** Opening Page excerpt block **

Arraylist Sort with IComparable

Introduction

The ArrayList class offers capabilities not available in traditional arrays. This class dynamically resizes and also has a built-in sort feature that can save many hours of development. It is also extensible to handle non-standard data types.

In C# (C sharp) the ArrayList sort method handles standard types such as int and String, but must be extended via the IComparable interface in order to process user-defined typed. The IComparable interface is best learned through example: there is no reason to create this extension 'from scratch'. In this tutorial we present a simple implementation of the IComparable interface that supplements the Sort method of the ArrayList class. We also explain the programming and demonstrate the results. Our example code can be enhanced and improved by students of C# (C sharp) in order to gain a better understanding of the technology.

Motivation

In order to fully leverage the power of the ArrayList class, programmers need to have a thorough understanding of the IComparable interface. Entities in the real world are rarely represented by simple data types, therefore ArrayList data items are often populated by objects that cannot be sorted by the built-in capabilities of the ArrayList sort feature. Certainly a simple list of integers or strings can be sorted without implementing an IComparable interface, but more complex programmer-defined classes cannot.

Eventually every C# programmer will realize the need to sort a list of programmer-defined objects. This can be easily accomplished by leveraging the IComparable interface.

Introducing the example program

Our example program is implemented in C# (C sharp) using Visual Studio 2011 SP 1. The code is sufficiently straightforward to be portable to other versions of Visual Studio. The completed program appears at the end of the tutorial. We will introduce the program piecemeal and discuss salient concepts along the way.

Overview of the program

Our program includes a programmer-defined class, Car. This class exists solely to illustrate the application of the IComparable interface. It is not intended to be useful in the real world. The class contains only two properties: topSpeed and model. The class includes only one method, which is a constructor.

Our Car class also implements the IComparable interface. Note the reference to the interface name in the first line of the class:

class Car : IComparable

This interface requires the definition of a method with this signature:

public int CompareTo(object c)

The signature is significant because the Sort method defined in the ArrayList class has already been programmed to look for a method with such a signature.

We are responsible for programming the CompareTo method such that is properly compares two objects of type Car and returns the result of the comparison. For our purposes, we have arbitrarily decided to compare the top speed of the two car objects. The car with the higher top speed will be 'greater' than the other car.

Keep in mind that we, as programmers, can implement any comparison logic as long as it's wrapped in a CompareTo method with the proper signature. If we do not have system design responsibilities, it may be prudent to look at the design documentation or talk to the project analysts to learn precisely how the objects should be compared.

Here is our completed implementation of the CompareTo method:

public int CompareTo(object c)
{
	return CompareTo((Car)c);
}

Note that our method, defined above, references another method with the same name but a different signature:

public int CompareTo(Car c)
{
  int status;
  Car compare = c as Car;
  if (this.topSpeed > compare.topSpeed)

** Closing Page excerpt block **
** Opening Data provided block **

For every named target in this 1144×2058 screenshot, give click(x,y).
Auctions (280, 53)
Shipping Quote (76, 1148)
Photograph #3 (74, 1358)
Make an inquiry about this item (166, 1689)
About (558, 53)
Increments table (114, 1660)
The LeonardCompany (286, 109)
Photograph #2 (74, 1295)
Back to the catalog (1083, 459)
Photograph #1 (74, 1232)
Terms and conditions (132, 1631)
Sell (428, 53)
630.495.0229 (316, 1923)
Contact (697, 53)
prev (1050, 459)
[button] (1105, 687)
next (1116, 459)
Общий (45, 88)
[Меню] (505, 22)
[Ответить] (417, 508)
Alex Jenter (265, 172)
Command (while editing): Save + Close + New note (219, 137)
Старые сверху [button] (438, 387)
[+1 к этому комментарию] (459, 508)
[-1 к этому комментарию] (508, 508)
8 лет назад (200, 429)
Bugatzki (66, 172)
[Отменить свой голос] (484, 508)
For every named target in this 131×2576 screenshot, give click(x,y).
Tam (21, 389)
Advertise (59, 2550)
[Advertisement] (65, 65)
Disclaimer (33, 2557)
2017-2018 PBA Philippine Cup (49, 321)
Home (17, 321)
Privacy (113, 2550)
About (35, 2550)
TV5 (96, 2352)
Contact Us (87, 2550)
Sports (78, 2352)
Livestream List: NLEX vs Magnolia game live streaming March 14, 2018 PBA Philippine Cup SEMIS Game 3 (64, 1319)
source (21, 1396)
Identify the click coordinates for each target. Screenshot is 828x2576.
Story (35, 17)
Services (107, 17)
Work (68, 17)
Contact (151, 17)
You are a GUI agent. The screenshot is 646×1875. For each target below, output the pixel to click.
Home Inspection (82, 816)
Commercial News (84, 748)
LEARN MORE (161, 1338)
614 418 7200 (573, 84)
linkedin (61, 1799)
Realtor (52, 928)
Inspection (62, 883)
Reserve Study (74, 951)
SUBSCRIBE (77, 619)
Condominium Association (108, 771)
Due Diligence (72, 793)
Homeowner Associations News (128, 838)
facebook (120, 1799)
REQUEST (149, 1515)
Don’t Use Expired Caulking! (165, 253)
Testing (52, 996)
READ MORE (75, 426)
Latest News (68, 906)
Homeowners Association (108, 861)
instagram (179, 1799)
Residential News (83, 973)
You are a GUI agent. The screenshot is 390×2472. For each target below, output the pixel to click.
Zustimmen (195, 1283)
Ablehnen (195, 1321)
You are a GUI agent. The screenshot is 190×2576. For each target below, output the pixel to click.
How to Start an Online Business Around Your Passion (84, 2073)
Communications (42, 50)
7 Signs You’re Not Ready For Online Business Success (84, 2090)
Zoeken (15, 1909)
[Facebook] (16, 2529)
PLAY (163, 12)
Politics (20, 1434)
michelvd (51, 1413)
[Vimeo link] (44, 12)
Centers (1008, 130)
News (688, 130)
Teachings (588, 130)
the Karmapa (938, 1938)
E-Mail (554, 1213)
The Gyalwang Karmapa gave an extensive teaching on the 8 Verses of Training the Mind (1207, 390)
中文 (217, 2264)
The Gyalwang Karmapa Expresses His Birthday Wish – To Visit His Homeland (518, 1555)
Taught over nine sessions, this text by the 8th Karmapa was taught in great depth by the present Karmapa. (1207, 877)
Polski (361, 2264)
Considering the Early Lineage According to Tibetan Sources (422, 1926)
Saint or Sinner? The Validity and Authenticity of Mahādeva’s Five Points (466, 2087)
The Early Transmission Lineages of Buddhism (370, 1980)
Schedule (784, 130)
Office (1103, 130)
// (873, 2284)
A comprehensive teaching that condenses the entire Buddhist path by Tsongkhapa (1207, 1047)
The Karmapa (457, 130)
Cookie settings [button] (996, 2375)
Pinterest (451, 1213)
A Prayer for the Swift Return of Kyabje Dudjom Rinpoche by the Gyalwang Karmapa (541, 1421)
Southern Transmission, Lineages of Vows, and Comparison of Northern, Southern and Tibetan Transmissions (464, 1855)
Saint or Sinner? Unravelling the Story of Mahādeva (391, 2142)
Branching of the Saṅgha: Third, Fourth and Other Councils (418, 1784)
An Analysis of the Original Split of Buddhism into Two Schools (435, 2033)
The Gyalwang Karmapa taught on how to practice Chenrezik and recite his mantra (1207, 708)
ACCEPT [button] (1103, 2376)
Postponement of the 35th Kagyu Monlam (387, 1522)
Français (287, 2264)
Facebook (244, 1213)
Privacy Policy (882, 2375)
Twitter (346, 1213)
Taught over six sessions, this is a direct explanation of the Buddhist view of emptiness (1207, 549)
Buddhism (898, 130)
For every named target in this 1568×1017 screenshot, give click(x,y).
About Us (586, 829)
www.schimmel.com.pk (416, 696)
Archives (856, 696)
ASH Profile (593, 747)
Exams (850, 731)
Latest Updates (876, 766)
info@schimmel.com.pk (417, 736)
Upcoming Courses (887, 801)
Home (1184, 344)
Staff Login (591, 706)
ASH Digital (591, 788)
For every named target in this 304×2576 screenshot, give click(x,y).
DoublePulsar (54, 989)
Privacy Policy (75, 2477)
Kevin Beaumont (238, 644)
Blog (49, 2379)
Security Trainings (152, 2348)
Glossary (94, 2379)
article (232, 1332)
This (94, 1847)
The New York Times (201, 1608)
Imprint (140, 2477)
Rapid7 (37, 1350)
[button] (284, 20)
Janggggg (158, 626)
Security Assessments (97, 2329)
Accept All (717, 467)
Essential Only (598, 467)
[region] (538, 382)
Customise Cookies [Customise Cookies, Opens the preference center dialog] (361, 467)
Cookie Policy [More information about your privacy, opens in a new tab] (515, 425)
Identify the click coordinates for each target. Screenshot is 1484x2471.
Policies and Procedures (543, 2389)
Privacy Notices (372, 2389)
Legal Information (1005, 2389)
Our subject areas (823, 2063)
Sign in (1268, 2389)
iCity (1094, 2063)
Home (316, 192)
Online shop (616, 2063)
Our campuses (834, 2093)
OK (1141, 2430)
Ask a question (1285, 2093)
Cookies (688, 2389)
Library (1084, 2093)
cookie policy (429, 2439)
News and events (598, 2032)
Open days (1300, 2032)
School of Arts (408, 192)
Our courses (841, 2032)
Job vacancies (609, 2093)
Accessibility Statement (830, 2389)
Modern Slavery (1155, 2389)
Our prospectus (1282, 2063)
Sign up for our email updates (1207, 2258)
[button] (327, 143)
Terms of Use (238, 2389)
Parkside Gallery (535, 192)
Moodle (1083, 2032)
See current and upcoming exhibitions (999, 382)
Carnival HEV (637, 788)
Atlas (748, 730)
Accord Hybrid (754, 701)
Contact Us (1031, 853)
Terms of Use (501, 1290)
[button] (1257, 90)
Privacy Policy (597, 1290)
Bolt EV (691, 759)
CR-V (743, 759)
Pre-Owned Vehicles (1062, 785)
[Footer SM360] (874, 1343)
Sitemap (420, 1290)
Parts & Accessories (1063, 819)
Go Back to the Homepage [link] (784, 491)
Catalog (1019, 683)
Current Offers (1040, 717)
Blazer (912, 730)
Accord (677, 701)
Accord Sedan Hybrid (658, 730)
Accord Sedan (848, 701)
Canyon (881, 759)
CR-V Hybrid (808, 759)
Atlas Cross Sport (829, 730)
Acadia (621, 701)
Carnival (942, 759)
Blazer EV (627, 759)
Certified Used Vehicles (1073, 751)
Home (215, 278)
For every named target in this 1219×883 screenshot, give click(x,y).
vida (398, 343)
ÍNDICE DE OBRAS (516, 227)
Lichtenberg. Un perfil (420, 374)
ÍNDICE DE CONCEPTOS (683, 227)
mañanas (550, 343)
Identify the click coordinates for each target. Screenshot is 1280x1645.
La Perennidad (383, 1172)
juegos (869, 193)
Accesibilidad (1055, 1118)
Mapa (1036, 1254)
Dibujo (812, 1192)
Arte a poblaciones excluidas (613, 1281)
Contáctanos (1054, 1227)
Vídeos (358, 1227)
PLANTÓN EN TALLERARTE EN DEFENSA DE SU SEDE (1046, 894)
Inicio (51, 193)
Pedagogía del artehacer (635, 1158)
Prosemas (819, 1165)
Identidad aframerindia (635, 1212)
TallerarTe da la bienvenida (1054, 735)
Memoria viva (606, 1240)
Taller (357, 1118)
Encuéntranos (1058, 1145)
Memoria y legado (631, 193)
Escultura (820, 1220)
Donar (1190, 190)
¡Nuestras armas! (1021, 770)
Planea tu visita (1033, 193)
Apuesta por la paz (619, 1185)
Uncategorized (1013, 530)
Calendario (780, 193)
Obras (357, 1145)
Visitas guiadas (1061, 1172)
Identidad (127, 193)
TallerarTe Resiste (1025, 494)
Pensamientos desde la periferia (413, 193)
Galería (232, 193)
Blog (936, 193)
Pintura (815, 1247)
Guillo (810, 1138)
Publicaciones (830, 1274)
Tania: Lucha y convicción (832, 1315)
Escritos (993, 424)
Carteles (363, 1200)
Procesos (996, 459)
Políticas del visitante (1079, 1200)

** Closing Data provided block **

◆ Your tasks
1 - Restate the ArrayList sort tutorial starting at "Keep in mind" and ending at "int CompareTo(Car c)", swapping "design documentation" for "design specifications".
2 - Finish out the next part of the ArrayList sort tutorial from the point where it stops.

◆ Results for each task
1 -
Keep in mind that we, as programmers, can implement any comparison logic as long as it's wrapped in a CompareTo method with the proper signature. If we do not have system design responsibilities, it may be prudent to look at the design specifications or talk to the project analysts to learn precisely how the objects should be compared.

Here is our completed implementation of the CompareTo method:

public int CompareTo(object c)
{
	return CompareTo((Car)c);
}

Note that our method, defined above, references another method with the same name but a different signature:

public int CompareTo(Car c)

2 -
    status = 1; 
  else 
    status = -1;

  return status;
}
 

We followed this strategy because the IComparable interface requires what amounts to a CompareTo method with a generic argument (Object c), but we know that our CompareTo method will always deal with Car objects. To that end, we define a more application-specific CompareTo method that deals specifically with Car objects. The generic CompareTo method calls the specific CompareTo method.

Discussion of the overall program

Line 16: declare and instantiate the ArrayList object. Note that an ArrayList object can contain heterogeneous references to objects. In our example, we insert only references to Car objects. We still need to implement the IComparable interface because an ArrayList class does not know how to sort our Car objects unless we provide a CompareTo method.

Lines 17-22: Add a few Car objects to the ArrayList. Each Car object has a value for the properties topSpeed and model, which are passed to the constructor of the object.

Lines 24-28: Print the contents of the ArrayList by traversing it from beginning to end. The order of the objects will be the order that they were inserted into the ArrayList object.

Line 30: Call the Sort method that is a member of the ArrayList class. This method will call our CompareTo method each time that two Car objects need to be compared.

Lines 31-34: Print the contents of the ArrayList again by traversing it from beginning to end. The order of the objects will be the order that they were sorted.

Line 61: Changing the sort order is accomplished by altering the logic in this line. The programmer may choose to implement a comparison based on some other criteria rather than topSpeed. Note that the sort can be changed from ascending to descending by simply inverting the relational operator in this line.

The complete program

// An Introduction to the IComparable Interface using  C# (C Sharp)
// (C) nicomp
using System;
using System.Collections.Generic;
using System.Linq;
using System.Text;
using System.Collections;

namespace ArrayList_and_iComparable_in_C_Sharp
{
    class main 
    {
        public static void Main(String[] args)
        {
            Console.WriteLine ("ArrayList and iComparable");
            ArrayList myCars = new ArrayList();
            myCars.Add(new Car(100, "Springbok"));
            myCars.Add(new Car(200, "Maniac Speedster"));
            myCars.Add(new Car(75, "Yugo"));
            myCars.Add (new Car(55, "Chevert"));
            myCars.Add(new Car(225, "Porch"));
            myCars.Add(new Car(110, "Grand Amigo XE"));

            Console.WriteLine("The sorted list...");
            foreach (Car car in myCars)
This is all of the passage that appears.